╭──
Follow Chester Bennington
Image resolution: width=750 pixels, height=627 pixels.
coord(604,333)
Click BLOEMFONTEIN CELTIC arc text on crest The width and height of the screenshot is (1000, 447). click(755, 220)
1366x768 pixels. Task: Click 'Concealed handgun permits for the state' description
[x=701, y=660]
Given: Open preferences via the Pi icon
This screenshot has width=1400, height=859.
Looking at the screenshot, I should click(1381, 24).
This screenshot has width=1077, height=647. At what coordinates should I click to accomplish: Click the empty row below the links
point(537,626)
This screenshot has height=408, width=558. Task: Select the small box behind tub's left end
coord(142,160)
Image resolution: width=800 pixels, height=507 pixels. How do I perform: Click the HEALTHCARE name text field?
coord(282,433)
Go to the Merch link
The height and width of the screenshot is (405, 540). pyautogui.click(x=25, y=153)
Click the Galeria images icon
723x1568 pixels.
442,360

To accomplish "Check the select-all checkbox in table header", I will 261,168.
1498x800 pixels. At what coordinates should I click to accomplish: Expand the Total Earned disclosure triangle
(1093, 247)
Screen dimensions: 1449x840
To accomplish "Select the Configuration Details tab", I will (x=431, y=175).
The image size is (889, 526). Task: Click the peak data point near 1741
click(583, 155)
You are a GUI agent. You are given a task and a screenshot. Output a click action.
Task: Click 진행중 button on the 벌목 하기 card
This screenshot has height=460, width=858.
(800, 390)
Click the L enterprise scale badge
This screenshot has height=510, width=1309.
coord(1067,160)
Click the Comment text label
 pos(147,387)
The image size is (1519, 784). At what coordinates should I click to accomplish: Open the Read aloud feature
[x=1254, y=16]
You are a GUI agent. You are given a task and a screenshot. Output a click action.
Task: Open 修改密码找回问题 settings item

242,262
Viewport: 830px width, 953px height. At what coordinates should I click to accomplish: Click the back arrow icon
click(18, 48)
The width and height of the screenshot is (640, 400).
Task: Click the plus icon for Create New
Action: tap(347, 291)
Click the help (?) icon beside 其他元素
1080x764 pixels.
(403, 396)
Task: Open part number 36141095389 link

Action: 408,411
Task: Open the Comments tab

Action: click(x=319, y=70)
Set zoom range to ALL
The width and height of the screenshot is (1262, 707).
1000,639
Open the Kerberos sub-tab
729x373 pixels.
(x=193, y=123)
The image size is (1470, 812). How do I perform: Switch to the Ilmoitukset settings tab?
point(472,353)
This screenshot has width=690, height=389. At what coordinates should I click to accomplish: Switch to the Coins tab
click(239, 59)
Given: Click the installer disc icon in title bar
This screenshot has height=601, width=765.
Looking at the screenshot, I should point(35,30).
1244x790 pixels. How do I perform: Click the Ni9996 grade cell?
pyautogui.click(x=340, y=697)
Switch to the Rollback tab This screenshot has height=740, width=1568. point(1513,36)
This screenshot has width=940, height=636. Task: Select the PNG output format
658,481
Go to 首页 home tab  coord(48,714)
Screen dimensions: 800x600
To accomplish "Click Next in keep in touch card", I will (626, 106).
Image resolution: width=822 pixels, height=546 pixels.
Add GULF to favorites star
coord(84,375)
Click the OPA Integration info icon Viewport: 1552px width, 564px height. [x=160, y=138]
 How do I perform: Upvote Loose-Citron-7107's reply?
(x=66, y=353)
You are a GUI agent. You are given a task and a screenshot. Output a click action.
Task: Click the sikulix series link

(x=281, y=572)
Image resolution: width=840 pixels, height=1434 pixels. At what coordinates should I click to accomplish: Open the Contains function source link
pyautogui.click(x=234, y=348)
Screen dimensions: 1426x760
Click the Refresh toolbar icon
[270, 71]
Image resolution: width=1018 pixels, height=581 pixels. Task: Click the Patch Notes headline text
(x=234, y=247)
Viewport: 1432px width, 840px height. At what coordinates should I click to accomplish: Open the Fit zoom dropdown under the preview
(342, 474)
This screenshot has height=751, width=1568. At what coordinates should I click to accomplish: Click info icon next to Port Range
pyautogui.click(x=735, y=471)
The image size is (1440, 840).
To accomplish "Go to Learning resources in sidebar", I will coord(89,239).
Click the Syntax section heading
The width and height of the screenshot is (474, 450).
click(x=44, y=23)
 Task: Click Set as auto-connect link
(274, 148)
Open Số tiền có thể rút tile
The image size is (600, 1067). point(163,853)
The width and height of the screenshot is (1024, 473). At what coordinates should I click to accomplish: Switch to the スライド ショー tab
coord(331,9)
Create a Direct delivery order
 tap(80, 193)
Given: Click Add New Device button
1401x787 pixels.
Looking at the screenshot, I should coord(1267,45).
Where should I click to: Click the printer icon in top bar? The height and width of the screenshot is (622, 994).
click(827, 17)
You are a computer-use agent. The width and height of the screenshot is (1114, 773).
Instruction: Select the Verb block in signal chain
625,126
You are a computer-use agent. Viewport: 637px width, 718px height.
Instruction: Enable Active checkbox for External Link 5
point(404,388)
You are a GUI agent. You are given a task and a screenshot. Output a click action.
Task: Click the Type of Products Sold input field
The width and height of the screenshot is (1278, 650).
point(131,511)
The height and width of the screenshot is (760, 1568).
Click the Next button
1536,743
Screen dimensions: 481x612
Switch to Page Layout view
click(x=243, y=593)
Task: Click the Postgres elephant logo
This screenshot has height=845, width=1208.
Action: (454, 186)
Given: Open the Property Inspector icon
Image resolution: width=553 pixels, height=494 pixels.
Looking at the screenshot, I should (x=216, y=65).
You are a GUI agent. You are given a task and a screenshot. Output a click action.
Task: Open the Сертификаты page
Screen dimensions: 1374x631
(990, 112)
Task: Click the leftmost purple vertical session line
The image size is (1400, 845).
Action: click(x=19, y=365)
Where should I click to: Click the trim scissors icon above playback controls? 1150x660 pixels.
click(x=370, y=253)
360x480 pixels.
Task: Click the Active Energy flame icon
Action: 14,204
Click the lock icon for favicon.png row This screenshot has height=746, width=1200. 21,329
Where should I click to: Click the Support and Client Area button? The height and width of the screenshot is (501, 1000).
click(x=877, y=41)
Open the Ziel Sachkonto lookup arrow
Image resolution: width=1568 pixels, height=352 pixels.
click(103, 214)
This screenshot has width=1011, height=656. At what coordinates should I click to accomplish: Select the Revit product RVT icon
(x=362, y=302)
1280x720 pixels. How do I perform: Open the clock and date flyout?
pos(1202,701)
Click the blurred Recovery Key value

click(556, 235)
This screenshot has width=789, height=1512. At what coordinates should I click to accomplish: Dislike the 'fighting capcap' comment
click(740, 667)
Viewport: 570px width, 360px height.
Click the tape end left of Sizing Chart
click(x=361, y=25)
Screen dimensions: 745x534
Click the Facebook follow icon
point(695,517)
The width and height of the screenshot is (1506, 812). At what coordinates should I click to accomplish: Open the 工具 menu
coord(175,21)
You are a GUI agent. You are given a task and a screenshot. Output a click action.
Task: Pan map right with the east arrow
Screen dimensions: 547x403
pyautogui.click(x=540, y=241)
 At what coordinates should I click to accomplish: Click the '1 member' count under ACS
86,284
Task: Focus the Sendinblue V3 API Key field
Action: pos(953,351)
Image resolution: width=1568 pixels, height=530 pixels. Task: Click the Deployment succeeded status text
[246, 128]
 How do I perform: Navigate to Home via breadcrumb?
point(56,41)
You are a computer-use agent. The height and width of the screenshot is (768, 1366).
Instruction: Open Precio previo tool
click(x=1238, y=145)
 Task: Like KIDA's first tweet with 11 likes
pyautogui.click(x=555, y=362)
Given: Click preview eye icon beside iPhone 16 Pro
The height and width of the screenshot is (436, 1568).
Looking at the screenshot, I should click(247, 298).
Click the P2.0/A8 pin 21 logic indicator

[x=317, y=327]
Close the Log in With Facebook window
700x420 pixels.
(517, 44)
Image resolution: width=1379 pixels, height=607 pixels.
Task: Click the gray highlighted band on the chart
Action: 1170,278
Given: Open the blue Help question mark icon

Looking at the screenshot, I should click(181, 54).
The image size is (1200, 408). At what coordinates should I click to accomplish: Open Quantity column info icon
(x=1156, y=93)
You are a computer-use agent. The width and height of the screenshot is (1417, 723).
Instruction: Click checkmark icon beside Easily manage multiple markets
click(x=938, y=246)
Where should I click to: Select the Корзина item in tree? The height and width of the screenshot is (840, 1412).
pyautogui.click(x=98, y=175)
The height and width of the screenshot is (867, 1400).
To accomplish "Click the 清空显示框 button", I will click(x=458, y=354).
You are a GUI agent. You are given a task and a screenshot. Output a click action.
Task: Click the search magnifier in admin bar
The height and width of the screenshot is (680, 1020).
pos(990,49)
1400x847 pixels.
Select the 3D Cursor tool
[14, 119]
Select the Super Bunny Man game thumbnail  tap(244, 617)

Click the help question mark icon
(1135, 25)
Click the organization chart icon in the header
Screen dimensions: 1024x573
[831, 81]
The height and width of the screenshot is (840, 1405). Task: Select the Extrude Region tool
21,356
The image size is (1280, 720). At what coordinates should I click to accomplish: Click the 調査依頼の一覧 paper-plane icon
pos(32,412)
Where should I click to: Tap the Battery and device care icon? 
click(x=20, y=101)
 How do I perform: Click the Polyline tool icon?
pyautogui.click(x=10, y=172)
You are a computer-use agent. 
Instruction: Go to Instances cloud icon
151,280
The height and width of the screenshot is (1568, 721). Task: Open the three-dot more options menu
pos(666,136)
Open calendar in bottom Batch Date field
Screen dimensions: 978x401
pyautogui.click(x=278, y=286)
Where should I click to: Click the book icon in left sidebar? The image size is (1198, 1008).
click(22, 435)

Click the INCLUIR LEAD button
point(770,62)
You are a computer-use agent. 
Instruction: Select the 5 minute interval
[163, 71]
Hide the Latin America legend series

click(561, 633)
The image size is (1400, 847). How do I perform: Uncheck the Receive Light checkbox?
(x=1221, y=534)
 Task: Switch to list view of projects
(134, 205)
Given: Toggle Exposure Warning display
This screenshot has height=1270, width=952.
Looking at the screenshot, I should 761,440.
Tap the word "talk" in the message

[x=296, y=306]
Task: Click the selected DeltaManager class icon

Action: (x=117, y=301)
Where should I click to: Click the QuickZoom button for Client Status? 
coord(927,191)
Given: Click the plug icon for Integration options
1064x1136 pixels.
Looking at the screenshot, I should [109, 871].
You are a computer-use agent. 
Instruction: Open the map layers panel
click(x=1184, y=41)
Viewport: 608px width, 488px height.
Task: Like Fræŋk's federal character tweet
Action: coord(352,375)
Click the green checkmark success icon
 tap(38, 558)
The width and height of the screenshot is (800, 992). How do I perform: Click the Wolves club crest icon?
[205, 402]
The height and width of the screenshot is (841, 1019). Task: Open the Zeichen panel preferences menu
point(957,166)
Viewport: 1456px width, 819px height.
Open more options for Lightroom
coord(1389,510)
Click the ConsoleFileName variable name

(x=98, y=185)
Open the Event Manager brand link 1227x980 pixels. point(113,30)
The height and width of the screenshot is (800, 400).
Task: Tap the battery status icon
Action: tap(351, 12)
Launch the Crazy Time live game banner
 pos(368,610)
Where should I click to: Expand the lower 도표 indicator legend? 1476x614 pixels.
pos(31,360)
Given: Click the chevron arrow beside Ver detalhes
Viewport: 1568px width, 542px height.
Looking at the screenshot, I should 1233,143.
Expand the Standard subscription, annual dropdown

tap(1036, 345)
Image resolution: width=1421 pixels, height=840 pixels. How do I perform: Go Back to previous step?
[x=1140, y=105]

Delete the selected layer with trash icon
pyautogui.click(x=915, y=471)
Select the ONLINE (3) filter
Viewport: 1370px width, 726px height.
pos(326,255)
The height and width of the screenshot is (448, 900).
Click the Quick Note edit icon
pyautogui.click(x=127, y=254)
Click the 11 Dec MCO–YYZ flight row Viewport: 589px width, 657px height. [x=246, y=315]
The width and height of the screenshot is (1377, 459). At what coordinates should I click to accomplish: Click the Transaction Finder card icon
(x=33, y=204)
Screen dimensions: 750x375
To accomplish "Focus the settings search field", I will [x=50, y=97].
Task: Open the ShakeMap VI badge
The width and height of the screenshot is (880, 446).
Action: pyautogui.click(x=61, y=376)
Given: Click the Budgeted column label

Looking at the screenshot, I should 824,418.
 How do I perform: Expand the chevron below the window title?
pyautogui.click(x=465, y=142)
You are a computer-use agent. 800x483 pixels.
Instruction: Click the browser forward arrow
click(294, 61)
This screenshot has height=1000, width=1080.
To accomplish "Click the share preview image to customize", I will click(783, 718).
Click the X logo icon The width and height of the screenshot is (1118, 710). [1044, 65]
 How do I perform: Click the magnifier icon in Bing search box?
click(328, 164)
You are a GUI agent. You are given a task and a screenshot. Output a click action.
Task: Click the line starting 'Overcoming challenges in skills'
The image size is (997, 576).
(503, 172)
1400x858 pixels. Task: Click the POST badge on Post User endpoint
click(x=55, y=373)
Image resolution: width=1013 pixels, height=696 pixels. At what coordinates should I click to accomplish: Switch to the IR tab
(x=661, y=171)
╰──
Please copy out word for word the part of the items that opens with the line containing "The height and width of the screenshot is (840, 1405)." and closes with the line containing "pyautogui.click(x=278, y=286)", keeping both of those lines.

The height and width of the screenshot is (840, 1405). Task: Select the Extrude Region tool
21,356
The image size is (1280, 720). At what coordinates should I click to accomplish: Click the 調査依頼の一覧 paper-plane icon
pos(32,412)
Where should I click to: Tap the Battery and device care icon? 
click(x=20, y=101)
 How do I perform: Click the Polyline tool icon?
pyautogui.click(x=10, y=172)
You are a computer-use agent. 
Instruction: Go to Instances cloud icon
151,280
The height and width of the screenshot is (1568, 721). Task: Open the three-dot more options menu
pos(666,136)
Open calendar in bottom Batch Date field
Screen dimensions: 978x401
pyautogui.click(x=278, y=286)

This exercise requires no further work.